WHAT TO WORK ON:
Reproduce every line in the material below that holds "computer".

STUDY MATERIAL:
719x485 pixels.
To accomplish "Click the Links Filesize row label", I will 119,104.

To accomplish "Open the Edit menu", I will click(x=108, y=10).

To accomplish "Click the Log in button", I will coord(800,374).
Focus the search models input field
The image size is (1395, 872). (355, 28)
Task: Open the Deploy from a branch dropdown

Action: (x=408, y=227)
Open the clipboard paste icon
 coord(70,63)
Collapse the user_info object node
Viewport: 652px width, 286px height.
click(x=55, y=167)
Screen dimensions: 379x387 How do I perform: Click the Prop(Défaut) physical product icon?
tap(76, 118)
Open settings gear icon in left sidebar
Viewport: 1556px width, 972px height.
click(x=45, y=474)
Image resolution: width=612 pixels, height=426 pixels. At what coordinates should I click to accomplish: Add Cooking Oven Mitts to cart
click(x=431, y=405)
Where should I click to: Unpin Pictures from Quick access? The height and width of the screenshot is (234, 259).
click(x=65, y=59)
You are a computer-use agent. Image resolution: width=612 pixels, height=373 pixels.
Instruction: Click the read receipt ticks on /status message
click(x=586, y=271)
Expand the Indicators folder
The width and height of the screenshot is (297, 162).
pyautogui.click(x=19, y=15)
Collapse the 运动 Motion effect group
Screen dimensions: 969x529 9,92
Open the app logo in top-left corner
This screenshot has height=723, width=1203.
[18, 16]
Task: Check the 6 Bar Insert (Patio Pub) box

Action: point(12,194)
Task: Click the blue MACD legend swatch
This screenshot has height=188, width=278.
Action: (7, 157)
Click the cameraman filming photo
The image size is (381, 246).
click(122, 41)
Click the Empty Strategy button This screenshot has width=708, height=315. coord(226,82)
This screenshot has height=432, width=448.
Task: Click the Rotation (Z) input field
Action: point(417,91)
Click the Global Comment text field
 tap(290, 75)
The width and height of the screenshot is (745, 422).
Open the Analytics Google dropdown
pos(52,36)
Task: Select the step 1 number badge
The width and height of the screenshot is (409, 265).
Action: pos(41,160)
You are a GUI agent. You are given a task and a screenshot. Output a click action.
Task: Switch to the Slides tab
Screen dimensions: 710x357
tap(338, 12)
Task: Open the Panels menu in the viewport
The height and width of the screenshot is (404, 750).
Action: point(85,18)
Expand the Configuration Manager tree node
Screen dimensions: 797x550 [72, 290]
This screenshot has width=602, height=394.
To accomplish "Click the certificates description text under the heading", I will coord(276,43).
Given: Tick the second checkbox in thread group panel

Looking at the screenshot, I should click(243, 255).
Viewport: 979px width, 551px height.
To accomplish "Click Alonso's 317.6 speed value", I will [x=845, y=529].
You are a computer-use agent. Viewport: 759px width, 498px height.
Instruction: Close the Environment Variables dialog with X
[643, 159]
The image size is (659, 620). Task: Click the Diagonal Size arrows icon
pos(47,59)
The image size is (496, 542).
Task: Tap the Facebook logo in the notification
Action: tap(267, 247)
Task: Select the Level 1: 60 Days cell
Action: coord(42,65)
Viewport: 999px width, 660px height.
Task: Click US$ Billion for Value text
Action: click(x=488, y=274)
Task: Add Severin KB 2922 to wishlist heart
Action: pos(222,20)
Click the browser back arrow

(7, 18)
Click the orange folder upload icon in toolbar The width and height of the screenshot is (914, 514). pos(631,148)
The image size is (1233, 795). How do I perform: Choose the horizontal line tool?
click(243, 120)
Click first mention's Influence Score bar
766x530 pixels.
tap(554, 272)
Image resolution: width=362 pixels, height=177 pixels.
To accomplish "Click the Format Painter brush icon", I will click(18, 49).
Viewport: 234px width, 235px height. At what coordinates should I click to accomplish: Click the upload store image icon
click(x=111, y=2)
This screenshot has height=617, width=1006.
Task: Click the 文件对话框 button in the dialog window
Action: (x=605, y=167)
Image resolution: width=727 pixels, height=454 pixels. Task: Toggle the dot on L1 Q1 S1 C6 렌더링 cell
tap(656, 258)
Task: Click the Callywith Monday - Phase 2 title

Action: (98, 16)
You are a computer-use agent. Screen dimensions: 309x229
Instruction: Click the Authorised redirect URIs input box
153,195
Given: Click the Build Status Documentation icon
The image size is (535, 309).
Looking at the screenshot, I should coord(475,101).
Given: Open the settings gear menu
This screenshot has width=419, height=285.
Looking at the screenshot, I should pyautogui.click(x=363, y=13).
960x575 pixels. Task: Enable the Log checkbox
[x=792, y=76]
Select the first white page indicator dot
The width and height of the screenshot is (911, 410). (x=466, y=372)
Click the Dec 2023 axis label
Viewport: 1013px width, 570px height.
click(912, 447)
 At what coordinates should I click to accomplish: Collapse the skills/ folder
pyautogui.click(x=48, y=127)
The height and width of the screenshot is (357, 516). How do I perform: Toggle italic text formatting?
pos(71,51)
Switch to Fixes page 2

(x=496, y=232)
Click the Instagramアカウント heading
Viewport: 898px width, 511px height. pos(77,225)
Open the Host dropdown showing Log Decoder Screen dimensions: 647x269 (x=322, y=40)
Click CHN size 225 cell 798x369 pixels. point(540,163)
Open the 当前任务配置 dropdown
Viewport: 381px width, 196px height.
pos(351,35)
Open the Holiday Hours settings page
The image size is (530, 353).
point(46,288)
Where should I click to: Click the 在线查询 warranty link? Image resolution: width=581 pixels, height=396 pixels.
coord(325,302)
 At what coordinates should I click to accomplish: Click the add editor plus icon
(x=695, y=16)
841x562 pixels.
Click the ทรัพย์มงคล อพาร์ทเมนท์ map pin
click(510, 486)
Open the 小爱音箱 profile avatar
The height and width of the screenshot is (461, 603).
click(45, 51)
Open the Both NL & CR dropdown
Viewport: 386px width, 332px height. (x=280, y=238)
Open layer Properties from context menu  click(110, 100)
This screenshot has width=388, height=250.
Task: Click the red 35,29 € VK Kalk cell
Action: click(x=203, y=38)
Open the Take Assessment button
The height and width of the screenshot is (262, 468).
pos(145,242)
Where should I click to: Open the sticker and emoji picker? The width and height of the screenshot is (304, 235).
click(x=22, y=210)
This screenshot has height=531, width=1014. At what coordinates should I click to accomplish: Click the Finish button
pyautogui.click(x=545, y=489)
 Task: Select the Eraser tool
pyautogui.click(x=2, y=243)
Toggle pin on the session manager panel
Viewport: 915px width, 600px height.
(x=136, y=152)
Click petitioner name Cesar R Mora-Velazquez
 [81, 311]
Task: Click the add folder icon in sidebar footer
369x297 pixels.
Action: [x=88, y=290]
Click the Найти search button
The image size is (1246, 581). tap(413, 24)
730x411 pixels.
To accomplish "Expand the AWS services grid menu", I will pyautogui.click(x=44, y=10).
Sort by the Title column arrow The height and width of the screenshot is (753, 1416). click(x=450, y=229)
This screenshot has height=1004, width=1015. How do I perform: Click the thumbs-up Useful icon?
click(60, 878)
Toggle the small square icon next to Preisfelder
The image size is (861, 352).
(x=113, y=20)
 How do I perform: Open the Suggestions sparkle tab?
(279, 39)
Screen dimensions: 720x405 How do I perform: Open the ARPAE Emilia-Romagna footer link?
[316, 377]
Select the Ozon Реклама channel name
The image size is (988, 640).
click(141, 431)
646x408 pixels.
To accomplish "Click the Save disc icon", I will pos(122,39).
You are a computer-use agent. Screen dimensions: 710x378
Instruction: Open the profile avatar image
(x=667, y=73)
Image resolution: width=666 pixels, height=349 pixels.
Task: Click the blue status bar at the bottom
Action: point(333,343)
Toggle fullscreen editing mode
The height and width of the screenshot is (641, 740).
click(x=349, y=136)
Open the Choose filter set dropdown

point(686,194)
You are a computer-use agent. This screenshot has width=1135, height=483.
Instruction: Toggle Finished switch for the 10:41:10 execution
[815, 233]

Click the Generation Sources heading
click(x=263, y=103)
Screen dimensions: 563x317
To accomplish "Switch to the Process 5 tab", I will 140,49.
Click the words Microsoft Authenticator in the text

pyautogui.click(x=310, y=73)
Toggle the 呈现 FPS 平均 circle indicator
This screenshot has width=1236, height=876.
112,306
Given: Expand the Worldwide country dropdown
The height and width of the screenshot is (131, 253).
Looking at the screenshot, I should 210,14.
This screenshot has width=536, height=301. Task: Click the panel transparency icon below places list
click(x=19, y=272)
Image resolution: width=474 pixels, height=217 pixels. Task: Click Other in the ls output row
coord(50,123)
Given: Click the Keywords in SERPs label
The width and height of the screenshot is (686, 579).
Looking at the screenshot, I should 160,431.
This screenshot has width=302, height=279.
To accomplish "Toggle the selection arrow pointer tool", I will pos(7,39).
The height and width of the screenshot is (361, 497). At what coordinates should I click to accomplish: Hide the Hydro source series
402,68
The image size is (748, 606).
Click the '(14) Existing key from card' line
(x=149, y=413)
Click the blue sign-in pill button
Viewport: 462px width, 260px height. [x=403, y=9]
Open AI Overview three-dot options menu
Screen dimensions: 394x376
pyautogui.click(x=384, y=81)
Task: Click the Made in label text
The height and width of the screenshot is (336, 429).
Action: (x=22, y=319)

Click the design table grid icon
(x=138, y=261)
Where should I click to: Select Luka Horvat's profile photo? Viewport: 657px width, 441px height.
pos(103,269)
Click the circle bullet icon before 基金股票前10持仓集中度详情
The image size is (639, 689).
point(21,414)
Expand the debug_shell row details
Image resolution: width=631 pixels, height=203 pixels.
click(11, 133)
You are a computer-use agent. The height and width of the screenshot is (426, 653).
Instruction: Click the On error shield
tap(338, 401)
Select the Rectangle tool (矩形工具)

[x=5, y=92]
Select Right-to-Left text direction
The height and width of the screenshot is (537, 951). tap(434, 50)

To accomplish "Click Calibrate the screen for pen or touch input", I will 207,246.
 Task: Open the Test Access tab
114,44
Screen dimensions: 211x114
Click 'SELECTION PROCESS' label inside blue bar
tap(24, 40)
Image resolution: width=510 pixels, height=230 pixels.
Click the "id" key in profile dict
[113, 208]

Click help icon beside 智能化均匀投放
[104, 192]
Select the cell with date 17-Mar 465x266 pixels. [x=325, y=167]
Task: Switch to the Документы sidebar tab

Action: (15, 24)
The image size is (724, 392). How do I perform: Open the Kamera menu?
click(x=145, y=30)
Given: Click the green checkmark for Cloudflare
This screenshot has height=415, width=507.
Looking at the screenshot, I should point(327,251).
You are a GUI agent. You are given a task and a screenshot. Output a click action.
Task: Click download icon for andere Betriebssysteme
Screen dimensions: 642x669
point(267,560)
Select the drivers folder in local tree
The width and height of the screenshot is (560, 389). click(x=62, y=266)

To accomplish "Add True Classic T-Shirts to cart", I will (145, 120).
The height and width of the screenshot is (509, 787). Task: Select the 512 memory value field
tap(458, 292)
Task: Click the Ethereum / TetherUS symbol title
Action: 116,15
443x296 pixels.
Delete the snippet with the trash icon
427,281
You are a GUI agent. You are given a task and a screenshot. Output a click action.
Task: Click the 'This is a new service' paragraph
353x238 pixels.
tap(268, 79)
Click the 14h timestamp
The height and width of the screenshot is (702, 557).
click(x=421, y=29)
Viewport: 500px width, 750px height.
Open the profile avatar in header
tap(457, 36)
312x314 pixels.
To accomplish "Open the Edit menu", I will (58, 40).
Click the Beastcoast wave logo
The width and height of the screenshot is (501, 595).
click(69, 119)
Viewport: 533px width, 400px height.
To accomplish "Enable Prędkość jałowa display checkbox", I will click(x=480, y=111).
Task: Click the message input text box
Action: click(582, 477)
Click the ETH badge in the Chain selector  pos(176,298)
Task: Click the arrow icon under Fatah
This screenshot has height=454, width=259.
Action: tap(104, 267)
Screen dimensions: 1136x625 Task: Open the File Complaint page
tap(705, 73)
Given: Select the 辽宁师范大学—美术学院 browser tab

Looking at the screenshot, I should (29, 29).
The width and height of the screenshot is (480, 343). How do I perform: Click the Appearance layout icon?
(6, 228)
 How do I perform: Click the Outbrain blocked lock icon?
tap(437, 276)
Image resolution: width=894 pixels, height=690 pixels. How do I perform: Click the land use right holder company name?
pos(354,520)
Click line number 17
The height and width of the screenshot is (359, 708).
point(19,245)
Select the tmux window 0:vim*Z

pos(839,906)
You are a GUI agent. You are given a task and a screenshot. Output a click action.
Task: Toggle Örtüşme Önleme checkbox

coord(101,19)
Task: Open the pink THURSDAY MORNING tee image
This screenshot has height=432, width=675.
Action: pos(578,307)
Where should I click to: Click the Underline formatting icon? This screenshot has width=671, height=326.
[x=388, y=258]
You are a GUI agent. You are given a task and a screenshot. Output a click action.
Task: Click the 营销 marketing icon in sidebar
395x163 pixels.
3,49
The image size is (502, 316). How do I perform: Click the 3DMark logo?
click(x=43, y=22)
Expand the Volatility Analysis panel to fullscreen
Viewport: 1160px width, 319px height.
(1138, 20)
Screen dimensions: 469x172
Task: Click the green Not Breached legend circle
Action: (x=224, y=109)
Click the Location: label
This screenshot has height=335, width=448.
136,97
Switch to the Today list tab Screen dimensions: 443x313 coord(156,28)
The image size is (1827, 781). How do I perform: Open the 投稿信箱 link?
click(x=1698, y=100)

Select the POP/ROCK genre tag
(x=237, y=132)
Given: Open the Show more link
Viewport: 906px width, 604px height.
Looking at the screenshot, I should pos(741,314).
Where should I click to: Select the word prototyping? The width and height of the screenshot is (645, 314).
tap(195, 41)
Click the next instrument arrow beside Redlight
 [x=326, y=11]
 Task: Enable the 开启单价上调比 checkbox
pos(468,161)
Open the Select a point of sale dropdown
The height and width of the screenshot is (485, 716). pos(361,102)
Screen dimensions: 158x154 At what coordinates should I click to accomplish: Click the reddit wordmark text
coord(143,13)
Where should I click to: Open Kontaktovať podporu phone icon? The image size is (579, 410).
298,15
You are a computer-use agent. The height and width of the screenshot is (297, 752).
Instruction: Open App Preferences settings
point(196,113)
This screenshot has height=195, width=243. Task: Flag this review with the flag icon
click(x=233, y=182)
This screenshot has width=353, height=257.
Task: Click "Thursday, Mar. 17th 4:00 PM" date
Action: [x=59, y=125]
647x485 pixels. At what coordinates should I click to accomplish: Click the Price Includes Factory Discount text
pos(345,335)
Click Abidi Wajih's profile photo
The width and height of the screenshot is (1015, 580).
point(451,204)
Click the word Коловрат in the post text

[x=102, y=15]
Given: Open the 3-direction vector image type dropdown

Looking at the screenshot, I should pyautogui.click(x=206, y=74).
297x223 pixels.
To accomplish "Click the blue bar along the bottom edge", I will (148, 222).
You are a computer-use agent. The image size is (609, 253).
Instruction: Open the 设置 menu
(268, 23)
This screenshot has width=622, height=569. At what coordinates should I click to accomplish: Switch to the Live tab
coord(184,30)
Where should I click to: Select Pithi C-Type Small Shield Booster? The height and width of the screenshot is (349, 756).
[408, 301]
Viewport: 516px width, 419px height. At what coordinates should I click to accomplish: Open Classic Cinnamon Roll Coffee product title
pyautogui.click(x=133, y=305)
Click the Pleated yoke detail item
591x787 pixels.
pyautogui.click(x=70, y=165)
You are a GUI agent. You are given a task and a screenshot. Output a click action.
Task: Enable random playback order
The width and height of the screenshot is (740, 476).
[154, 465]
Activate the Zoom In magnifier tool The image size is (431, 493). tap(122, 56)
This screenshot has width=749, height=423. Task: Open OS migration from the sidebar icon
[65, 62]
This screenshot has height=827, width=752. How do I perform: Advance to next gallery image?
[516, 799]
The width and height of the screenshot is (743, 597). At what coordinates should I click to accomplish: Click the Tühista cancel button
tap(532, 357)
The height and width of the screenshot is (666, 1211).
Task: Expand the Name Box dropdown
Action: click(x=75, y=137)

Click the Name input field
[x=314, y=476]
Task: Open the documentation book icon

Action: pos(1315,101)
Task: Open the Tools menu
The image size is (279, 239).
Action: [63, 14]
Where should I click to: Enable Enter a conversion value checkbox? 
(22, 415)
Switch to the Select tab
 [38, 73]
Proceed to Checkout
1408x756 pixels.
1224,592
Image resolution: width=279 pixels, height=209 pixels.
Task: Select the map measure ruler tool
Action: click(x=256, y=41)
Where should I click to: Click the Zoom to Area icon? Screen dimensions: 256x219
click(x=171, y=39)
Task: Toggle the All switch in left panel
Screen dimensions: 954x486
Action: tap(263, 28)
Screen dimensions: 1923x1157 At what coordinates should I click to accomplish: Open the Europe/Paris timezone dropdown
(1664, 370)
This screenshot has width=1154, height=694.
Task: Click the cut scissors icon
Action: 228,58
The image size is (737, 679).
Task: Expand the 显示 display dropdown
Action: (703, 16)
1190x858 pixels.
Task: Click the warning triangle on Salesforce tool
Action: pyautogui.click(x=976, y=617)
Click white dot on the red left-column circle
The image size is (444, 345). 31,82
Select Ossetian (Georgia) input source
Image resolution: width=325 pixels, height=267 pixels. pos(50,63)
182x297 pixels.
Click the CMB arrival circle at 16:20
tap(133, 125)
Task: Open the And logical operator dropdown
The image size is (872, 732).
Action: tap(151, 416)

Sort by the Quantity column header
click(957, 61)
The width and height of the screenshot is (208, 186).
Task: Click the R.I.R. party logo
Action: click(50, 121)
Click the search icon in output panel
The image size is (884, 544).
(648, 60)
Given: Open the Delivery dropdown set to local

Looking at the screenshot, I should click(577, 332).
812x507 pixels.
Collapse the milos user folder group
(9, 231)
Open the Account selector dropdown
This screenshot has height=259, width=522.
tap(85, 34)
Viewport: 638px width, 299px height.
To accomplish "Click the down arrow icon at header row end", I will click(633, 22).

TASK OUTPUT:
You are a computer-use agent. Image resolution: width=612 pixels, height=373 pixels.
You are a computer-use agent. Viewport: 759px width, 498px height.
You are a computer-use agent. Screen dimensions: 309x229
You are a computer-use agent. Screen dimensions: 710x378
You are a computer-use agent. This screenshot has width=1135, height=483.
You are a computer-use agent. The height and width of the screenshot is (426, 653).
You are a computer-use agent. The height and width of the screenshot is (297, 752).
You are a computer-use agent. The image size is (609, 253).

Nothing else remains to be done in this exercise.